Ayata: Göç ettirenlerin sorumluluğu karanlıkta kalıyor
Bilgin Ayata, zorunlu göçün kamusal alanda görünmeyen bir sorun olmaya devam ettiğini söyledi.
Ayata, "Görmeme ve görünmezlik. Göç mağdurları kapkaççı, tinerci, sokak çocuğu gibi bireysel bir tehlike olarak toplumun belleğine işleniyor. Göç ettirenlerin sorumluluğu karanlıkta kalıyor" dedi.
Hükümetin 2002'den bu yana uluslararası bir sorun haline gelen zorunlu göç konusunda bazı adımlar attığını söyleyen Ayata, fakat bunun sorunu çözmekten çok sorunu yönetme eğiliminde olduğunu ifade etti.
Ayata, "Zorunlu göçün Kürt sorunundan ayrı tutulan pragmatik hamlelerle çözülmesi mümkün görünmüyor" diye konuştu.
Çelik: İnsanlar devletin suçunu üstlenmesini istiyor
Yard.
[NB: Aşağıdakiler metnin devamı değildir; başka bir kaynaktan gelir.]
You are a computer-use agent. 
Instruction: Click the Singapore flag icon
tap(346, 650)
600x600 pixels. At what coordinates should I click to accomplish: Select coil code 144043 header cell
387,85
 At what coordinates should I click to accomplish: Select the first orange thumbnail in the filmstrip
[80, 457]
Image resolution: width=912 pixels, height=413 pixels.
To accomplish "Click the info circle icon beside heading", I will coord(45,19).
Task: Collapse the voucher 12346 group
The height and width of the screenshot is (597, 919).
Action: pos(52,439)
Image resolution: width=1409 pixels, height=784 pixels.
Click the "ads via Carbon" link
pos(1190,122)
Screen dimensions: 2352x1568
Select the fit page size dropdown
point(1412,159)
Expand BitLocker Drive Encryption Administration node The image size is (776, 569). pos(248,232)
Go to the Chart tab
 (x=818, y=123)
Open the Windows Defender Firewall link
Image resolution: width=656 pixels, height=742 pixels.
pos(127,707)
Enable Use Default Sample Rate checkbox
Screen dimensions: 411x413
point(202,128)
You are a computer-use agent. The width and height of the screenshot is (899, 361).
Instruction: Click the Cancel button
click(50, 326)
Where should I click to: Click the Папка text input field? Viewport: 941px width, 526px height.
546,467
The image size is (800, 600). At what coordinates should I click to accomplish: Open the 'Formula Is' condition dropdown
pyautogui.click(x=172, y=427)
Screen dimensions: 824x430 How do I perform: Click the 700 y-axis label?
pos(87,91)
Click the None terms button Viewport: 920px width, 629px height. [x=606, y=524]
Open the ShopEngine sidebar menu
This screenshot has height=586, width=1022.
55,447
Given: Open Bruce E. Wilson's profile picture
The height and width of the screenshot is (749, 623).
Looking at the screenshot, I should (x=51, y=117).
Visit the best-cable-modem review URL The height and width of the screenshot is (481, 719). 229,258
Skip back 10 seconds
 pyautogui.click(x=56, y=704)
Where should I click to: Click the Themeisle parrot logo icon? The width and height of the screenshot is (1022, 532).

Doç. Dr. Ayşe Betül Çelik, geri dönüşün fiziksel dönüşten daha geniş sosyal, kültürel ve psikolojik boyutları da olan bir kavram olduğunu söyledi.
Çelik, ideal geri dönüşün koşullarını şöyle sıraladı: "Yeniden yapılanma, rehabilitasyon, mutabakat, sürekli barış ortamı, çatışmalı kesimler arasında diyalogun sağlanması."
Avrupa Birliği sürecinde geri dönüş konusunda atılan adımları bölgedeki insanların samimi bulmadığını ifade eden Çelik, "PKK ve devlet arasında kalan insanlar kendilerin 'yetim evlat' gibi hissediyorlar. Gerilimin en önemli faturası güvensizlik. İnsanlar devletin suçunu üstlenmesini istiyor" dedi.
Gün: Bütünlüklü bir çözüme ihtiyaç var
Göçün çocuklar açısından psikolojik travmanın yanında, kimlik gelişimi, ebeveynlerle iletişim, okul başarısızlığı, uyku sorunu gibi çok büyük problemler yarattığını belirten Gün, göçün çocuk, ergen ve gençler üzerine etkilerine ilişkin yaptıkları çalışma hakkında bilgi verdi.
"Çalışmada bölge içi göçle, metropollere göçü ayırdık. Metropollere göçte sürece yeni bir kültürle yüzleşmenin zorluğunun da biniyor. Ayrıca anadillerinde konuşan çocuklarda benlik saygısının daha gelişkin olduğunu gördük. Göç zamanı da belirleyici etken."
Kürt siyasetinin de travmanın kalıcılaşmasında katkısı olduğunu ifade eden Gün, zorunlu Kürt göçünü doğal afet kapsamında gören bütünlüklü bir çözüme ihtiyacı olduğunu söyledi.
"Hayatın her alanında ırkçılık var" diyen Gün, ırkçılık ve aşağılanmadan çocukların daha fazla etkilendiğini, bunu önlemek için empati üzerine çalışmak gerektiğini belirtti.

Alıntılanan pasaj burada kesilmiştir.